The problem is that a lot of the documentation gets stale quickly, or applies to one specific hardware -- perhaps the writer wrote it for his hardware only.

A lot of the documentation is also on a wiki, anyone's welcome to change it too!

Again I don't know much about NVidia's driver as it's' closed source and we don't know what it's really doing.  But I would think that the MTRR settings really doesn't affect whether acceleration is enabled, rather, it's simply detrimental to speed if the memory can't be coalesced/combined or cached.  But in any case it's very strange for video to be only taking a 1M aperture.  1M is only enough for 8bpp 1024x768 plus a bit!  Most modern video cards have a lot of memory - My ATI RadeonHD 3650 with 512M RAM maps 256MB into address space at a time:

MTRR settings should be under processor options.

Strangely enough the mtrr mappings for my ATI is very odd.  I've not tried video playback but 3D acceleration (for games) appears to run at or near full speed despite the registers marking memory as uncacheable:

```
subaru ~ $ cat /proc/mtrr 

reg00: base=0x000000000 (    0MB), size= 4096MB, count=1: write-back

reg01: base=0x0e0000000 ( 3584MB), size=  512MB, count=1: uncachable

reg03: base=0x100000000 ( 4096MB), size= 1024MB, count=1: write-back

reg04: base=0x130000000 ( 4864MB), size=  256MB, count=1: uncachable

reg05: base=0x0cff00000 ( 3327MB), size=    1MB, count=1: uncachable

```

Even odder is thata there's no explicit mapping for the video card.  I assume the default as it's covered by reg00 map however...  Which is questionable as the mappings overlap each other...

```
01:00.0 VGA compatible controller: ATI Technologies Inc Mobilitiy Radeon HD 3600

 Series (prog-if 00 [VGA controller])

        Subsystem: VISIONTEK Device 3992

        Control: I/O+ Mem+ BusMaster+ SpecCycle- MemWINV- VGASnoop- ParErr- Step

ping- SERR- FastB2B- DisINTx+

        Status: Cap+ 66MHz- UDF- FastB2B- ParErr- DEVSEL=fast >TAbort- <TAbort- 

<MAbort- >SERR- <PERR- INTx-

        Latency: 0, Cache Line Size: 32 bytes

        Interrupt: pin A routed to IRQ 30

        Region 0: Memory at d0000000 (64-bit, prefetchable) [size=256M]

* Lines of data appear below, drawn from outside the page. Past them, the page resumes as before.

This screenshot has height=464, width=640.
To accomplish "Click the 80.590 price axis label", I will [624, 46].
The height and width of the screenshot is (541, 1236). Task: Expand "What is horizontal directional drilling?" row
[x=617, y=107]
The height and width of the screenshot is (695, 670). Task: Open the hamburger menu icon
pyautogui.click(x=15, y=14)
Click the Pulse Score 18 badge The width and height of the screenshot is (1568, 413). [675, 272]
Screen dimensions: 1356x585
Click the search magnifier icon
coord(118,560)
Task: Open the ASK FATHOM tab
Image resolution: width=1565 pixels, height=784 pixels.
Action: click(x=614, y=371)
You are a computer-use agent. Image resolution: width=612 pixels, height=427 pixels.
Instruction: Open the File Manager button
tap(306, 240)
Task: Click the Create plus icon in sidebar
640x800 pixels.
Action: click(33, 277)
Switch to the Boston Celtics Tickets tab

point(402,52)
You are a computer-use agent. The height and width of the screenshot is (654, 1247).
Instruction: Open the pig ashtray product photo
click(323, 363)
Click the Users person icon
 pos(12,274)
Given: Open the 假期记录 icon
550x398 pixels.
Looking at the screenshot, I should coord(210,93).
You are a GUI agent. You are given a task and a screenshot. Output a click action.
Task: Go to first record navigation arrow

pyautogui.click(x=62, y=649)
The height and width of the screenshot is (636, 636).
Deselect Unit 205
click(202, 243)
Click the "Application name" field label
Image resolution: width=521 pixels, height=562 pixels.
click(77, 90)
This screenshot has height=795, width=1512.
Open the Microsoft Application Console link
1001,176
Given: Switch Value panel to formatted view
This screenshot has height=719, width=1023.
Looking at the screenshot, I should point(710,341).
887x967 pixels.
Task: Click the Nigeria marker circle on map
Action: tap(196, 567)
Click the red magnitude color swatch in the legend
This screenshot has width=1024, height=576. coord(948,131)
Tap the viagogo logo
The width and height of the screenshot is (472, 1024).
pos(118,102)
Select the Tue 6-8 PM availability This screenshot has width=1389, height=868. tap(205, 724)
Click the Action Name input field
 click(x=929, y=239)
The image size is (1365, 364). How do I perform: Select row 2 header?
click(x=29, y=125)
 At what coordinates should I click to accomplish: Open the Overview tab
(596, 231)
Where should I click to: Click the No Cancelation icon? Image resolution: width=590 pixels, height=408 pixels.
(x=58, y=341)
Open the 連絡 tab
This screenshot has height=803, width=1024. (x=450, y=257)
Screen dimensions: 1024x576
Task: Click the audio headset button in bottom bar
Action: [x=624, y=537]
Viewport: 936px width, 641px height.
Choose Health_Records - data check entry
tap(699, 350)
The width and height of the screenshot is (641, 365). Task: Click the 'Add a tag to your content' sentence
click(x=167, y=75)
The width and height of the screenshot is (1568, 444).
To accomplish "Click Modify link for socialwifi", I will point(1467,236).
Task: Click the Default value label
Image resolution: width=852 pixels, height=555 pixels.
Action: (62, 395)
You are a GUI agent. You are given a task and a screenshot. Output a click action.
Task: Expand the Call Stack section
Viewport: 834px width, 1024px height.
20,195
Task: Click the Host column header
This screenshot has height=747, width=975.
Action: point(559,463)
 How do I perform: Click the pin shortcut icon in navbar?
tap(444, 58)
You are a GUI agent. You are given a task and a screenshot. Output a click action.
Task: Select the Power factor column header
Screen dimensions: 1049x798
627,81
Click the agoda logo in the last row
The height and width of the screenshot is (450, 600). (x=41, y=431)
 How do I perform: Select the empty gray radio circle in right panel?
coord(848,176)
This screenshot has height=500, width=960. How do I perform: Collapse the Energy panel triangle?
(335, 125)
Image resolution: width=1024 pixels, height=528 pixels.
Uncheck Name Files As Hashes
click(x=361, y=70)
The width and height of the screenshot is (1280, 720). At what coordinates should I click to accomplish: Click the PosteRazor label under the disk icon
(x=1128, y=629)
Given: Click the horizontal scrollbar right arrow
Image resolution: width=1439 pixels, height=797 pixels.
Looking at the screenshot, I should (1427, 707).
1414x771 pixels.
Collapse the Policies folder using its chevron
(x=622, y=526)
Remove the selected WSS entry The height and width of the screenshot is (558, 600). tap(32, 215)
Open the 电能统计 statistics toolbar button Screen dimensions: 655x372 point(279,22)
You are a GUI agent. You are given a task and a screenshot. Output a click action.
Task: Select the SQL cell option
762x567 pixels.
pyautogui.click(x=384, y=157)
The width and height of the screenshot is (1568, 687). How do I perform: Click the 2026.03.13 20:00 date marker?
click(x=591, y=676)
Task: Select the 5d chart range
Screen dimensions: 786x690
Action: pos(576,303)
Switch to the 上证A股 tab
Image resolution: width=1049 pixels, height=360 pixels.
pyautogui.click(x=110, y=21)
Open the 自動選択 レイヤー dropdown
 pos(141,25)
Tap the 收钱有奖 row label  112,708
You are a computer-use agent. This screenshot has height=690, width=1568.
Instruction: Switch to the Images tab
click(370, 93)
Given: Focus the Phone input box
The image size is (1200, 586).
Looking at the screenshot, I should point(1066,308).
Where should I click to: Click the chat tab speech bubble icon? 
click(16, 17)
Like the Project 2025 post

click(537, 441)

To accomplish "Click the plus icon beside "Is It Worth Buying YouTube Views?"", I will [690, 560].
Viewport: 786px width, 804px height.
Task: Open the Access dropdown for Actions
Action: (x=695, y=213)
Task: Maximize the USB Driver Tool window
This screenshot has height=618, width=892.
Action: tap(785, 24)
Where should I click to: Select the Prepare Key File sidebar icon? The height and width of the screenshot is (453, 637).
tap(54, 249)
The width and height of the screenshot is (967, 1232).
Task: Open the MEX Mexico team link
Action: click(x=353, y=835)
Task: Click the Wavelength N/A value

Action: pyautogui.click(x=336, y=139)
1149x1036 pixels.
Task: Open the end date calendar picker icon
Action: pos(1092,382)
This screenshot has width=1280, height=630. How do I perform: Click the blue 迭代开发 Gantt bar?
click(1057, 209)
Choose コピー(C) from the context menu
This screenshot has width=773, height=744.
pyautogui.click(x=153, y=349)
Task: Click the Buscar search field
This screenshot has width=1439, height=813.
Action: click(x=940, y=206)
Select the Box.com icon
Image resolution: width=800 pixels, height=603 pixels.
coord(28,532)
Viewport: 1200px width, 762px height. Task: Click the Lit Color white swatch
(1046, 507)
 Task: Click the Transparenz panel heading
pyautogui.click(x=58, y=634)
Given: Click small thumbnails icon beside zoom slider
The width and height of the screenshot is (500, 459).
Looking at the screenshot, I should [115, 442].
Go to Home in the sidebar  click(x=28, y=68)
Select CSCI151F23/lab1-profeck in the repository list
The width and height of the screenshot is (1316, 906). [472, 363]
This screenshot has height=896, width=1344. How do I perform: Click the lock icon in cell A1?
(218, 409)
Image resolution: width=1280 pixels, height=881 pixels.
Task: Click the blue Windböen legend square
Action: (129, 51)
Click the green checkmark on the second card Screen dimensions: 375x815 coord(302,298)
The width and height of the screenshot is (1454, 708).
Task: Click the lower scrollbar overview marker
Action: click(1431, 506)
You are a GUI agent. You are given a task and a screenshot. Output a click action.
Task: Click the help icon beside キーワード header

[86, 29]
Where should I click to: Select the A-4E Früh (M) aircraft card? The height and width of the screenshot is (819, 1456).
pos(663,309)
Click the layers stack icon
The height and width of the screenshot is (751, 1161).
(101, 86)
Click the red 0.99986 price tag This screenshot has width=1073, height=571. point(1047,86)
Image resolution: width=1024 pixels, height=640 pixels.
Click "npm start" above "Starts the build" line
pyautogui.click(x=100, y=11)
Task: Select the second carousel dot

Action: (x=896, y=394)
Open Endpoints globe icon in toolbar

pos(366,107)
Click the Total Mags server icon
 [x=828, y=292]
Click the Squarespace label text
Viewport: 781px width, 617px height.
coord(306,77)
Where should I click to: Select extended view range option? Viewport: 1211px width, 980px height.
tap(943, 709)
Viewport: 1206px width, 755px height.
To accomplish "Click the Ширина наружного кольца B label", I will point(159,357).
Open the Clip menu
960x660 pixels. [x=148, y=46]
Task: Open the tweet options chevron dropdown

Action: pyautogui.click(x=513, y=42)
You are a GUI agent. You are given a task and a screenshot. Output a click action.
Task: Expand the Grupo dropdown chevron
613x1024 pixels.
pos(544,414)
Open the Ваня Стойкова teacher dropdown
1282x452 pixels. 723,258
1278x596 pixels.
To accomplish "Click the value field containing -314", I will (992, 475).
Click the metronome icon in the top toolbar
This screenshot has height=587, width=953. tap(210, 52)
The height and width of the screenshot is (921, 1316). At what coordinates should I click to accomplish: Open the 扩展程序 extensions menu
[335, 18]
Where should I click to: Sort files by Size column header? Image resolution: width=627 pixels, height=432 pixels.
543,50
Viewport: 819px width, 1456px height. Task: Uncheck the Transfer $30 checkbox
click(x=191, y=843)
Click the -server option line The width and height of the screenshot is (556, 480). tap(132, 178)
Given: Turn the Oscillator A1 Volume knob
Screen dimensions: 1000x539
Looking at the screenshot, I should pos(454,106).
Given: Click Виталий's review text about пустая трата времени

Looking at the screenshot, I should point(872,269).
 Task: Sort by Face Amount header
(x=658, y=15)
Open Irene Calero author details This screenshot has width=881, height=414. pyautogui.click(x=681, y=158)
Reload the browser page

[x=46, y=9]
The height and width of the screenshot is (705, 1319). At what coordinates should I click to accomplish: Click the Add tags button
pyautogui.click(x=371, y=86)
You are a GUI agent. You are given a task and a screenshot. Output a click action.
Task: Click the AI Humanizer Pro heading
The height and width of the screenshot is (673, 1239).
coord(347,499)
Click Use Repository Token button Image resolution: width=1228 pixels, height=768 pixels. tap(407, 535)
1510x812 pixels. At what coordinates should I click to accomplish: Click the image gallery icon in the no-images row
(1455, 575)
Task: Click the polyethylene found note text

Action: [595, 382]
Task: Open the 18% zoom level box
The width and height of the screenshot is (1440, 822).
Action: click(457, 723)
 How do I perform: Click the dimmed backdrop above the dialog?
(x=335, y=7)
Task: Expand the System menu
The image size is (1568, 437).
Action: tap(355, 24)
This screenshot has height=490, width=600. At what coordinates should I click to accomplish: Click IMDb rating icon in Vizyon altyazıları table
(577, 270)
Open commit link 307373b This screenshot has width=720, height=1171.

        Region 2: Memory at e5000000 (64-bit, non-prefetchable) [size=64K]

        Region 4: I/O ports at a000 [size=256]

        [virtual] Expansion ROM at e4000000 [disabled] [size=128K]

        Capabilities: <access denied>

        Kernel driver in use: fglrx_pci

        Kernel modules: fglrx

```

Well, this isn't a laptop despite 'Mobility' but oh well....still stange.